:: Dataset records ::

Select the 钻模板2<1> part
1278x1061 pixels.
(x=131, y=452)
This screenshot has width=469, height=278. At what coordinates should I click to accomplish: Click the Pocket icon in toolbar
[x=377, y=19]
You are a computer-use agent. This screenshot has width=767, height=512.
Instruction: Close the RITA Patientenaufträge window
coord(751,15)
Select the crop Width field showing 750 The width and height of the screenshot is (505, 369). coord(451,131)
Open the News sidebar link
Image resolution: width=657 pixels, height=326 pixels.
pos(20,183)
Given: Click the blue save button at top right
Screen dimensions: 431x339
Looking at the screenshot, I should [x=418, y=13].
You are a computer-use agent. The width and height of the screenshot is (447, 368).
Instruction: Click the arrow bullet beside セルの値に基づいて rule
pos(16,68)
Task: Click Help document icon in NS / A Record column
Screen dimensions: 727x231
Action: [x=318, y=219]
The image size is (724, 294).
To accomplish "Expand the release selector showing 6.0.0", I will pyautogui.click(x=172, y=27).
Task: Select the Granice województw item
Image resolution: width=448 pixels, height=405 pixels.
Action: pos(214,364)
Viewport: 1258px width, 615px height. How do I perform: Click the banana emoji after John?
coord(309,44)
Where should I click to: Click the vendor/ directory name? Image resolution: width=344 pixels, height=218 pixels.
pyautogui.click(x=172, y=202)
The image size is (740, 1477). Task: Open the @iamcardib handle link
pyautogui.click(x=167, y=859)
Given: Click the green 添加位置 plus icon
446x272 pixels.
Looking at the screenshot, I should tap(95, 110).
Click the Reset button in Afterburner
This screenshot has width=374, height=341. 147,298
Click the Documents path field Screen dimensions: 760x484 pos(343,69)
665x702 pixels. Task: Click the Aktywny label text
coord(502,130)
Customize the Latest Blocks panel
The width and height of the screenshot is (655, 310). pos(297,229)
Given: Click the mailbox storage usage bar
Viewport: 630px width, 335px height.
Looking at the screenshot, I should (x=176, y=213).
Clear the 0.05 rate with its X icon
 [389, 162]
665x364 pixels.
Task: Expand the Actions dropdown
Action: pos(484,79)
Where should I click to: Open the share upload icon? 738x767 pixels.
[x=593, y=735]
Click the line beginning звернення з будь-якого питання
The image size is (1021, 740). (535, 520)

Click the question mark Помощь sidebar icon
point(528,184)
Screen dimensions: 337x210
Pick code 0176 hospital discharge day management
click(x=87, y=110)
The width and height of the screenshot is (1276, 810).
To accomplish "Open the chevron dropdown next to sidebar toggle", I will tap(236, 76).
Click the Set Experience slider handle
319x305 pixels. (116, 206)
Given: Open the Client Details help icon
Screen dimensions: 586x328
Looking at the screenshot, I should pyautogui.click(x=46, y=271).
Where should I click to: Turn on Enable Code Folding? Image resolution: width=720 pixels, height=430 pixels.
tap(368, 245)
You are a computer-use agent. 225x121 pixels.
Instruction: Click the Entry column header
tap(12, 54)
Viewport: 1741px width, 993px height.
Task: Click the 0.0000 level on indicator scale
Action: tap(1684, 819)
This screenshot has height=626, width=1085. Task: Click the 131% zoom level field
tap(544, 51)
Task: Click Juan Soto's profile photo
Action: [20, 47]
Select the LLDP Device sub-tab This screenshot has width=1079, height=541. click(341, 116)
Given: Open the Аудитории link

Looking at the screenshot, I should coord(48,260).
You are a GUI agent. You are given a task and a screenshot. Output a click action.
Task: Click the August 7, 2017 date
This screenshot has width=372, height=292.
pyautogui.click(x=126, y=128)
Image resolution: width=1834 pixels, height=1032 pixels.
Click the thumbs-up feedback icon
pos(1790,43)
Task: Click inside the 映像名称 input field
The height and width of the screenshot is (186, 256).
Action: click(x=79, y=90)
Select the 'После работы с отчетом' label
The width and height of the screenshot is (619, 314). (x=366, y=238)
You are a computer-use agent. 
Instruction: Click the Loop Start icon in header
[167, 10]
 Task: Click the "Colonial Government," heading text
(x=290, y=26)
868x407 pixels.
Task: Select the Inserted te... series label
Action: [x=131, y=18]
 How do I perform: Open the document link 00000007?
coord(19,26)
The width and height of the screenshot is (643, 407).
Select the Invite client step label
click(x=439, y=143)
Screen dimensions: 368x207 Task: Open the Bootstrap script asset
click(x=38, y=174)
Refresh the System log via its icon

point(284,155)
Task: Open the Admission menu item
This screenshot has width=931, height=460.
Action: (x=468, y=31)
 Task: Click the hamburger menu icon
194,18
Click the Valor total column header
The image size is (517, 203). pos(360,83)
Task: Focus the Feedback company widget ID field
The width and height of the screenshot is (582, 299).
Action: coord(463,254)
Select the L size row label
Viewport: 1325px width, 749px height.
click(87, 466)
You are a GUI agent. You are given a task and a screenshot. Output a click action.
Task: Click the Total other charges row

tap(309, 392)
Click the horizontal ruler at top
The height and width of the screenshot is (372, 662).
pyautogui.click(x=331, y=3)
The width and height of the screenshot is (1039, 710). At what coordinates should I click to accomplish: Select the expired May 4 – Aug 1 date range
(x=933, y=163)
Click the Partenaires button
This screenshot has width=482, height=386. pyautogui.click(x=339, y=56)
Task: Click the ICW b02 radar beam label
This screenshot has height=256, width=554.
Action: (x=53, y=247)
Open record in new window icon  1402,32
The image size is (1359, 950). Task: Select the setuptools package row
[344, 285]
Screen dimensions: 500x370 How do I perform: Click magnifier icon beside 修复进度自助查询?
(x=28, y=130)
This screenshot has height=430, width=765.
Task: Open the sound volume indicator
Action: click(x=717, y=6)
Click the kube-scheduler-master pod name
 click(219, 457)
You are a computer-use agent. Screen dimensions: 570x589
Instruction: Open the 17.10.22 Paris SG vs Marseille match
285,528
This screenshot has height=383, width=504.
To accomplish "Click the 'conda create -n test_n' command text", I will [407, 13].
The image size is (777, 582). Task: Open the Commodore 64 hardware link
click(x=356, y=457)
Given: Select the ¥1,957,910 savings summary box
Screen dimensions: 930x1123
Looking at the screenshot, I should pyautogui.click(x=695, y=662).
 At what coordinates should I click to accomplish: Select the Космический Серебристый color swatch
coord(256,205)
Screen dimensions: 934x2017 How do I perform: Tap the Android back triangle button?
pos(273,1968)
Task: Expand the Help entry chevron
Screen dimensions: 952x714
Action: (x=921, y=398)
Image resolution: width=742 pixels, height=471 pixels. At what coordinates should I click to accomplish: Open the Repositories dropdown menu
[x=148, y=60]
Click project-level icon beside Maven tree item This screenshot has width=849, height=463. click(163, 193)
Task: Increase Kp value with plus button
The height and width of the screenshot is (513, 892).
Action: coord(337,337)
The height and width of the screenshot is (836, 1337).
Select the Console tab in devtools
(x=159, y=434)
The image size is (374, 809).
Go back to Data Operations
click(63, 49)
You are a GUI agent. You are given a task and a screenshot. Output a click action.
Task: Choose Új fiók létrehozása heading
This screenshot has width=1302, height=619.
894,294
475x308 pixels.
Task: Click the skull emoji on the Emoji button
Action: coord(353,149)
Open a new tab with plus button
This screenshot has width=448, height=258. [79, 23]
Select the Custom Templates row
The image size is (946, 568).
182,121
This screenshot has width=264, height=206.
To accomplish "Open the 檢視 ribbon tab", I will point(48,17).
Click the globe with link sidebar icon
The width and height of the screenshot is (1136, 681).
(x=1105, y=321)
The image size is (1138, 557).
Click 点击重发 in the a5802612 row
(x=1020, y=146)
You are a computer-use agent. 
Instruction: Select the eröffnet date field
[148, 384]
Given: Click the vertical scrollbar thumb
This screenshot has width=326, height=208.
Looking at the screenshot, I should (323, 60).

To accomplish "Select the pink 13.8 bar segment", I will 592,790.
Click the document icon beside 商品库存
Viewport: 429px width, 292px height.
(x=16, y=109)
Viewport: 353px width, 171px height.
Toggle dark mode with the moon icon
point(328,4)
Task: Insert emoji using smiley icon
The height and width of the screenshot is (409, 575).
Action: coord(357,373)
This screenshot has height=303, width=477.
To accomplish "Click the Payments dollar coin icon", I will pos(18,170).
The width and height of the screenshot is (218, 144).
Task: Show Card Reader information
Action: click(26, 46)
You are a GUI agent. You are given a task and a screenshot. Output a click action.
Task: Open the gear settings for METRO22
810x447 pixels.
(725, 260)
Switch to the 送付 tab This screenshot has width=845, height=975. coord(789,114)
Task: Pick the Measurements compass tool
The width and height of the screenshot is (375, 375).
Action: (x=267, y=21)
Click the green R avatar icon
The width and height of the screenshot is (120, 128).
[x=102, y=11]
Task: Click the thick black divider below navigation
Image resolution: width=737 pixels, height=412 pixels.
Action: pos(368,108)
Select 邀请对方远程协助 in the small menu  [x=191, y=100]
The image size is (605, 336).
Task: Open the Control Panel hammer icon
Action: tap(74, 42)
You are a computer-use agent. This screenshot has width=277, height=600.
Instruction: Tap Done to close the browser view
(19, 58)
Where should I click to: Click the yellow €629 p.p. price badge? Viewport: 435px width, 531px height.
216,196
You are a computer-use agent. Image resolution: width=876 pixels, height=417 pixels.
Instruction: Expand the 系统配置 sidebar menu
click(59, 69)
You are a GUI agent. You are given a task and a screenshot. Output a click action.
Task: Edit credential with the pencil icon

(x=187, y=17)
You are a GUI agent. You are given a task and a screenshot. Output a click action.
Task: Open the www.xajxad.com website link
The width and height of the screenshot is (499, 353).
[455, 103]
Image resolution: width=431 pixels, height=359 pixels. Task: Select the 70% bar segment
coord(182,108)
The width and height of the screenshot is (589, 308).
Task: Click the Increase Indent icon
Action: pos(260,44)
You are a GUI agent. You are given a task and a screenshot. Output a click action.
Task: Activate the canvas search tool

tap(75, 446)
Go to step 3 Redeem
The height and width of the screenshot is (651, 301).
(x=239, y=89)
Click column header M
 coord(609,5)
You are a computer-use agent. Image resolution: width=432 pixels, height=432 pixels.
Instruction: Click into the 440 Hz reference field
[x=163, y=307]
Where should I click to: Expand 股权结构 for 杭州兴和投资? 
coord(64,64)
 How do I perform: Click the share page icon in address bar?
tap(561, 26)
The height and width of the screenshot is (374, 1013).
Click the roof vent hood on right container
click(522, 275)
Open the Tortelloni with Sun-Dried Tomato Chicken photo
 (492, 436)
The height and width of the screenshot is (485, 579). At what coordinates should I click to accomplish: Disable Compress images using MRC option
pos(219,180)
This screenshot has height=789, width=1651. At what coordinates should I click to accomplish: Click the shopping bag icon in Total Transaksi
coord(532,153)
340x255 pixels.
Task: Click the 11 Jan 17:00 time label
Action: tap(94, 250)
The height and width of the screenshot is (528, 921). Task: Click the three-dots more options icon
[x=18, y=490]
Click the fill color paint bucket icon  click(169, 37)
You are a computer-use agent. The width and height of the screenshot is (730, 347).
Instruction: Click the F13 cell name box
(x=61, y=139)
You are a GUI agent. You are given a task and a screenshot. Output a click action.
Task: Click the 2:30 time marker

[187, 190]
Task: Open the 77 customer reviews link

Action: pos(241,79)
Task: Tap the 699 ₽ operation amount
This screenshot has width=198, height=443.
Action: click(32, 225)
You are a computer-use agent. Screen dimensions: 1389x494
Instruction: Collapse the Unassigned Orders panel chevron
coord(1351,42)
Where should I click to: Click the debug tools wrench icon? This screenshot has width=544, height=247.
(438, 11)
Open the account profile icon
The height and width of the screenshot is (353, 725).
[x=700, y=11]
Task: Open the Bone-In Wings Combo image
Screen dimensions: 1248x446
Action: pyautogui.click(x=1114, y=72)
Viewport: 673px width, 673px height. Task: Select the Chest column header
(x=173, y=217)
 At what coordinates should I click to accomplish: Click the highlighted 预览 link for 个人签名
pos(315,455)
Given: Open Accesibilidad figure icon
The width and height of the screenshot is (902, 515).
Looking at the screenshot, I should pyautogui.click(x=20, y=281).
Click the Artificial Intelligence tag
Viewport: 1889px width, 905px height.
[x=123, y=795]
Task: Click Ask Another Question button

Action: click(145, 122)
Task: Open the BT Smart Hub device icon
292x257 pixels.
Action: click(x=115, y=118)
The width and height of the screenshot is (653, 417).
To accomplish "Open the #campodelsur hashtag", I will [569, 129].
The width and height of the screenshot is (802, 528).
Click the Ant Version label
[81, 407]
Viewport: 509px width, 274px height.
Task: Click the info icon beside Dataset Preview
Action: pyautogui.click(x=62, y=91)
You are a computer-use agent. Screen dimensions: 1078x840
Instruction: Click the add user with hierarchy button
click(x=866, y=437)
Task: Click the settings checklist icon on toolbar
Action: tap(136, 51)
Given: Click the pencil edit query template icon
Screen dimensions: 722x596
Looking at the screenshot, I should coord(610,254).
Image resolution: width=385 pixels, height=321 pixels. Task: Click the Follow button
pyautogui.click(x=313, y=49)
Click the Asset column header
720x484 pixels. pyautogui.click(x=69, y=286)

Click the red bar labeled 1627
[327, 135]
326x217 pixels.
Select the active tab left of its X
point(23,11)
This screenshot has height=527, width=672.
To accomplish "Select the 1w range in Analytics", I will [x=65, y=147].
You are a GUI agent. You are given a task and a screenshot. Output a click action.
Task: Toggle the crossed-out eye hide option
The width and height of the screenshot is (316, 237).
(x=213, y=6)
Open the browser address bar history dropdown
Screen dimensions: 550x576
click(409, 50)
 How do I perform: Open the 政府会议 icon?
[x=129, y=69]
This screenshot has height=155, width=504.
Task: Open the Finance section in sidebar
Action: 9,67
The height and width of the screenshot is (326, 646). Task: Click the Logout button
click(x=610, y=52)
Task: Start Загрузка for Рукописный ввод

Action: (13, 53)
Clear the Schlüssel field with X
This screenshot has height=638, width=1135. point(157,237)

:::

> [Task]: Starting at the line with "Screen dimensions: 550x576", retype each line through the final one in the data above, unchanged and with nothing added.

> [Answer to the exercise]:
Screen dimensions: 550x576
click(409, 50)
 How do I perform: Open the 政府会议 icon?
[x=129, y=69]
This screenshot has height=155, width=504.
Task: Open the Finance section in sidebar
Action: 9,67
The height and width of the screenshot is (326, 646). Task: Click the Logout button
click(x=610, y=52)
Task: Start Загрузка for Рукописный ввод

Action: (13, 53)
Clear the Schlüssel field with X
This screenshot has height=638, width=1135. point(157,237)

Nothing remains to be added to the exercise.